A. fatua contains numerous bioactive compounds like alkaloids, flavonoids, phenolics, saponins, and tannins [62,63,109]. These phytochemicals have been reported for intrinsic antifungal properties. The amalgamation of these A. fatua components with AgNPs generates a synergistic effect, enhancing their overall antimycotic efficacy [110]. They can interrupt fungal cell membranes, prevent the essential enzymes, and affect fungal metabolism, ultimately leading to fungal cell death [111]. However, it changed when AgNPs were mixed with fungistats; synergistic and antagonistic effects were also observed against Bipolaris maydis upon combining AgNPs with fludioxonil and propineb [112].

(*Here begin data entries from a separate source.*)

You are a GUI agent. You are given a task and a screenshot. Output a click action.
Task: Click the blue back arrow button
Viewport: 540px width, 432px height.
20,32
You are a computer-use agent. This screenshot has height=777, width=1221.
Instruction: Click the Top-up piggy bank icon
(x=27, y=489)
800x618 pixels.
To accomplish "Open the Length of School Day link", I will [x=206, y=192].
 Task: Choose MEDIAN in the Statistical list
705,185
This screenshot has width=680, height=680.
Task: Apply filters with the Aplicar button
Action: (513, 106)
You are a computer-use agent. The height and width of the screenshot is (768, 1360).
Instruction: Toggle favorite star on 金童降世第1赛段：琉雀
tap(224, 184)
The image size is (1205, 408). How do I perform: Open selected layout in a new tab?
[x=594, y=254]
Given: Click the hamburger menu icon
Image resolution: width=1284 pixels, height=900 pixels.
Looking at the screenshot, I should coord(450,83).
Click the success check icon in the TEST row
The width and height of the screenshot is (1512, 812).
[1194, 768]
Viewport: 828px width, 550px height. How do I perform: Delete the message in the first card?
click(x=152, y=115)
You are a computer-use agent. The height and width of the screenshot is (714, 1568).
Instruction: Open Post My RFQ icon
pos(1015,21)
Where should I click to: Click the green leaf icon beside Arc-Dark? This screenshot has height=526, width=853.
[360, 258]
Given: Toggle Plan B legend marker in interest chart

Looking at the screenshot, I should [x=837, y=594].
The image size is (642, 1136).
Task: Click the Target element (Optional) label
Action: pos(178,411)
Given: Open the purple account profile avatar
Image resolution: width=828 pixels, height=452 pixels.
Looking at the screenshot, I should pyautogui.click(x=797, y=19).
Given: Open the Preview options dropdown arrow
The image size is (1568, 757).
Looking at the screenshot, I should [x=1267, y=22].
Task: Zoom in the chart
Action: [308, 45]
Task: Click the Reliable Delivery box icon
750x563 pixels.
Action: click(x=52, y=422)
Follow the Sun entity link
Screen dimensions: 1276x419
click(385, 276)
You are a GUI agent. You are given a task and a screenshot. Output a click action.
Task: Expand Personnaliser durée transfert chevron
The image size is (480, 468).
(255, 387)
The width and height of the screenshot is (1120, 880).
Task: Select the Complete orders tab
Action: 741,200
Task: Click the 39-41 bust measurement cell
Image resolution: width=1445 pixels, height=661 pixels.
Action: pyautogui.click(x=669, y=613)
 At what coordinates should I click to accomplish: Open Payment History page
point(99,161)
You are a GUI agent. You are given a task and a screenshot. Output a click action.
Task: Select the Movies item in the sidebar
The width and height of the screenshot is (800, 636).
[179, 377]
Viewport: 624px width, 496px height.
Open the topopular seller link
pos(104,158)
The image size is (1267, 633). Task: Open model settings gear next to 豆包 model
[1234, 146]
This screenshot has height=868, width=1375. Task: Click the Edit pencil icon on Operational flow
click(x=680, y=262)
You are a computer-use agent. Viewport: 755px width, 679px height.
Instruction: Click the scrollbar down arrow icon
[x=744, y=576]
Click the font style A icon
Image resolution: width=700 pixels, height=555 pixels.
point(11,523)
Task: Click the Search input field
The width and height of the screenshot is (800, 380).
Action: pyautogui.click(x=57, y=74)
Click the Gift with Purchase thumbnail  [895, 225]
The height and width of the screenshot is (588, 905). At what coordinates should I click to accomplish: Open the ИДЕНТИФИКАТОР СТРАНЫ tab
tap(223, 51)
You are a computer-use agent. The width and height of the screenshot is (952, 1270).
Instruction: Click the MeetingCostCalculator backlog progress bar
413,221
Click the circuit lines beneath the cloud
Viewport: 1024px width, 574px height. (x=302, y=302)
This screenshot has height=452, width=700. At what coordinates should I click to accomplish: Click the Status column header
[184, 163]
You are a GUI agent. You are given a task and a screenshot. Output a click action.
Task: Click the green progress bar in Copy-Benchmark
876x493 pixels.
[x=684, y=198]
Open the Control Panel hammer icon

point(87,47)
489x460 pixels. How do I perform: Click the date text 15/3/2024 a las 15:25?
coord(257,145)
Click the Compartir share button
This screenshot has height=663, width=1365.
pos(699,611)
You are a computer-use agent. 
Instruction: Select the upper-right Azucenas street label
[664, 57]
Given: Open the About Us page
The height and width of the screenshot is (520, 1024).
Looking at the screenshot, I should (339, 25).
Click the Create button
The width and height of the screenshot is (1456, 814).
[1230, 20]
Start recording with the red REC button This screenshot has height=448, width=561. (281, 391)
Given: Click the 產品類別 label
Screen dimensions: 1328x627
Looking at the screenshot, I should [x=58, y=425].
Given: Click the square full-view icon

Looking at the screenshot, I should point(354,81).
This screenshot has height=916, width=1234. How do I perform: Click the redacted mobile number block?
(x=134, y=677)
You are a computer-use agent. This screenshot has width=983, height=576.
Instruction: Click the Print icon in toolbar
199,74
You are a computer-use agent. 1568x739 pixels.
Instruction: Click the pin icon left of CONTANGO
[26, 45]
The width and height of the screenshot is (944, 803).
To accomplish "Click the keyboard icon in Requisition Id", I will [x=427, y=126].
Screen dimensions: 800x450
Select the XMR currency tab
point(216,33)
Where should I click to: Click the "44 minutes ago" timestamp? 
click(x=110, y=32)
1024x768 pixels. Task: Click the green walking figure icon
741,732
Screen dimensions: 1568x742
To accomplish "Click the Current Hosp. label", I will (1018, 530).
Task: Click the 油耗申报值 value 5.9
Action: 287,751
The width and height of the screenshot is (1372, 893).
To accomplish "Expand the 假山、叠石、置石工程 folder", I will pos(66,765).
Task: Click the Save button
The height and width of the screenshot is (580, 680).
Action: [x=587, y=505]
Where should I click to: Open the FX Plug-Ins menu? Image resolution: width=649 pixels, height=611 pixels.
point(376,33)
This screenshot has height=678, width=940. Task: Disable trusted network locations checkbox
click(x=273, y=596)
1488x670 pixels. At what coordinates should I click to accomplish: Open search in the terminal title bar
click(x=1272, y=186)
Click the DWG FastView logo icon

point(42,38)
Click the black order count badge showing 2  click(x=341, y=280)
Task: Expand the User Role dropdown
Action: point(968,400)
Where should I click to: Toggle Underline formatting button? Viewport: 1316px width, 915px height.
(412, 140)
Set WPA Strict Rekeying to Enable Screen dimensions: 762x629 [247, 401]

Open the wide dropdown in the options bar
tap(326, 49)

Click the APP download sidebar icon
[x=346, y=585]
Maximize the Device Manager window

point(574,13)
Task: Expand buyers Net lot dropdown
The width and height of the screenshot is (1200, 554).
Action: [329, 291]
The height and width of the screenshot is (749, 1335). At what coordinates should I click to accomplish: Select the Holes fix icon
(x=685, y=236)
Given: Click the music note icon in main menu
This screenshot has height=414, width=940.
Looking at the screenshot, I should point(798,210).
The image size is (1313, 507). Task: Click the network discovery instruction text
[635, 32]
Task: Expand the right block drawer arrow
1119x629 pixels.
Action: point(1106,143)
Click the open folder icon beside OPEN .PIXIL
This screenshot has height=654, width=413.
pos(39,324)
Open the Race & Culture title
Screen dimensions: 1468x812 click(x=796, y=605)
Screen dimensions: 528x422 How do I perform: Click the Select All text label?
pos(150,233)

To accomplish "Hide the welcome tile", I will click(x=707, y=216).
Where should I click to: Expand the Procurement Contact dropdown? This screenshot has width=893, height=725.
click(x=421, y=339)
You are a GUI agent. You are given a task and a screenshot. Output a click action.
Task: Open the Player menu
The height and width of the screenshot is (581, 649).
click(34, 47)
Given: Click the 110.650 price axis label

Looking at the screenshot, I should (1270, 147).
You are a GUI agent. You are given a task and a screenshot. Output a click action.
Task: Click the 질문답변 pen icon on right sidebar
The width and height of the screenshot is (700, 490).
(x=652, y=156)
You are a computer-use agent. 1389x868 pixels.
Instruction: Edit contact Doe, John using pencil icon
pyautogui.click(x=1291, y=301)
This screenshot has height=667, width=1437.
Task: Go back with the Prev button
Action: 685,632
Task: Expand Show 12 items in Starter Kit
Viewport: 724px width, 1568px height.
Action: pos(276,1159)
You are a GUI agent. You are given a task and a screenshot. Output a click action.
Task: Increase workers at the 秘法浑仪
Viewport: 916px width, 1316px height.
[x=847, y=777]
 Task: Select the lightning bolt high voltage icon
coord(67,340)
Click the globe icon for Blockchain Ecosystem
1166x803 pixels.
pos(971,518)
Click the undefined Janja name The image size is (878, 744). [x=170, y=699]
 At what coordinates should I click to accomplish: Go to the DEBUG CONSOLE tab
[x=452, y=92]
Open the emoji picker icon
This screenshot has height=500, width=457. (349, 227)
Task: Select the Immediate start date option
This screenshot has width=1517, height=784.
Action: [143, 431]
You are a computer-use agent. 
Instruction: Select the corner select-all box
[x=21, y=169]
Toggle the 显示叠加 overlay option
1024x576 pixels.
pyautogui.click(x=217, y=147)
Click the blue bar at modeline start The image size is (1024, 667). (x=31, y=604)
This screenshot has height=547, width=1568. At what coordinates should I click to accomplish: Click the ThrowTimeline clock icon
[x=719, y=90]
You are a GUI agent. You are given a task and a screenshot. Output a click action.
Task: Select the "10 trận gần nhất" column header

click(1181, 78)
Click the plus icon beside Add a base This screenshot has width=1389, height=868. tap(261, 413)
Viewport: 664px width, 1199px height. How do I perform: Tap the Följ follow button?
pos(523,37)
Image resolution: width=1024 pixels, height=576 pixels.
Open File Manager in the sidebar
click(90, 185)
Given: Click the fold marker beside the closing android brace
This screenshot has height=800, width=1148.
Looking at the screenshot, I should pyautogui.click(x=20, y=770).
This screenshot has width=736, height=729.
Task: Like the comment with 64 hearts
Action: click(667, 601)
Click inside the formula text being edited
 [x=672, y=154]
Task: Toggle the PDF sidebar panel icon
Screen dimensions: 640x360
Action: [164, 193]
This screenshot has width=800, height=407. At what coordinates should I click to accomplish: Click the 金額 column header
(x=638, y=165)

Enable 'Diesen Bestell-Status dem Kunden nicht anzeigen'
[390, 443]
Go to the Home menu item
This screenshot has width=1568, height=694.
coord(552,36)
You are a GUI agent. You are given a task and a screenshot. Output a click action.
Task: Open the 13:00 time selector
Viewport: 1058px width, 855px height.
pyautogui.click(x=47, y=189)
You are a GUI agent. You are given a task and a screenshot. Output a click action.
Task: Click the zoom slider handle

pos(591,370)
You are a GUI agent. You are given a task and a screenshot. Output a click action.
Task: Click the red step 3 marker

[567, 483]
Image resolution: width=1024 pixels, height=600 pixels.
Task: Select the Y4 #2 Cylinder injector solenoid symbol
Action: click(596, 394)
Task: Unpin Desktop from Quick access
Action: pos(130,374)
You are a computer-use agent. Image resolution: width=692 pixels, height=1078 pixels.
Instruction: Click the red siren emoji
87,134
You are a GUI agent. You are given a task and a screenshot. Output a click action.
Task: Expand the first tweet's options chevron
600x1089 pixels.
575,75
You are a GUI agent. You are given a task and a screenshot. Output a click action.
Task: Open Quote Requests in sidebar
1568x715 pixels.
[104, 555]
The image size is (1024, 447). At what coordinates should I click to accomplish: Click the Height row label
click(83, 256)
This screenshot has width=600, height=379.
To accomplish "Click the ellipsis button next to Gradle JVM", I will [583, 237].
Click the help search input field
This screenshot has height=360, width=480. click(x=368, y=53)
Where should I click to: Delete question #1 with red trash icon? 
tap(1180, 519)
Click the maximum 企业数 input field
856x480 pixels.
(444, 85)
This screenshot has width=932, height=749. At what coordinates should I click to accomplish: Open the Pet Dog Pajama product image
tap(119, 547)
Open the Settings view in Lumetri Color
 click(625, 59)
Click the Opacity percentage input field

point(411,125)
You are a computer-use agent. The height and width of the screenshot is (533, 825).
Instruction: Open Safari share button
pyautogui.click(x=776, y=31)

Some studies demonstrate the effectiveness of using NPs of various elements against Fol, such as AgNPs. This type of NP has been shown to be capable of inhibiting the growth of Fol colonies in a PDA medium over a period of 5 h under concentrations that are exponentially higher compared to the AgNPs evaluated in this research [113,114]. Furthermore, the antifungal activity of green-synthesized AgNPs is also dependent on time and concentration, as shown in Table 1 and Figure 8. The mycelium growth of Fol rose after 48, 72, 96 and 120 h. According to the data presented in Table 1, a consistent inhibition in Fol growth was evident after 96 h. Among all treatments other than the control, AgNO₃ showed the least efficacy at each concentration. The inhibition of Fol mycelium growth could be ascribed to the synergistic impact of the possibly antifungal A. fatua aqueous extract, and the reduced sizes of green synthesized AgNPs possessed greater penetration capabilities.

5. Conclusions

The results of the present experiment demonstrate that AgNPs can be synthesized through the green approach using the A. fatua aqueous extract with a phyto-reduction in Ag⁺ to Ag⁰ at room temperature. The synthesized nanoparticles were characterized using UV-visible spectroscopy, FTIR, AFM, XRD, SEM, and EDX. The results showed that nanoparticles have a crystalline nature with sizes ranging from 5 nm to 25 nm. The synthesized AgNPs and A. fatua plant extracts were further tested against the fungus Fol. AgNPs were found to be more active against the fungus Fol than plant extracts from A. fatua. The highest antifungal activity of synthesized AgNPs was observed at a 40 ppm concentration with an inhibitory index of 79.95% after 96 h. It might be because of the combined effect of the phytochemically hazardous A. fatua aqueous extract and the smaller size of synthesized AgNPs that they have the highest penetrating power to inhibit the mycelium growth of Fol.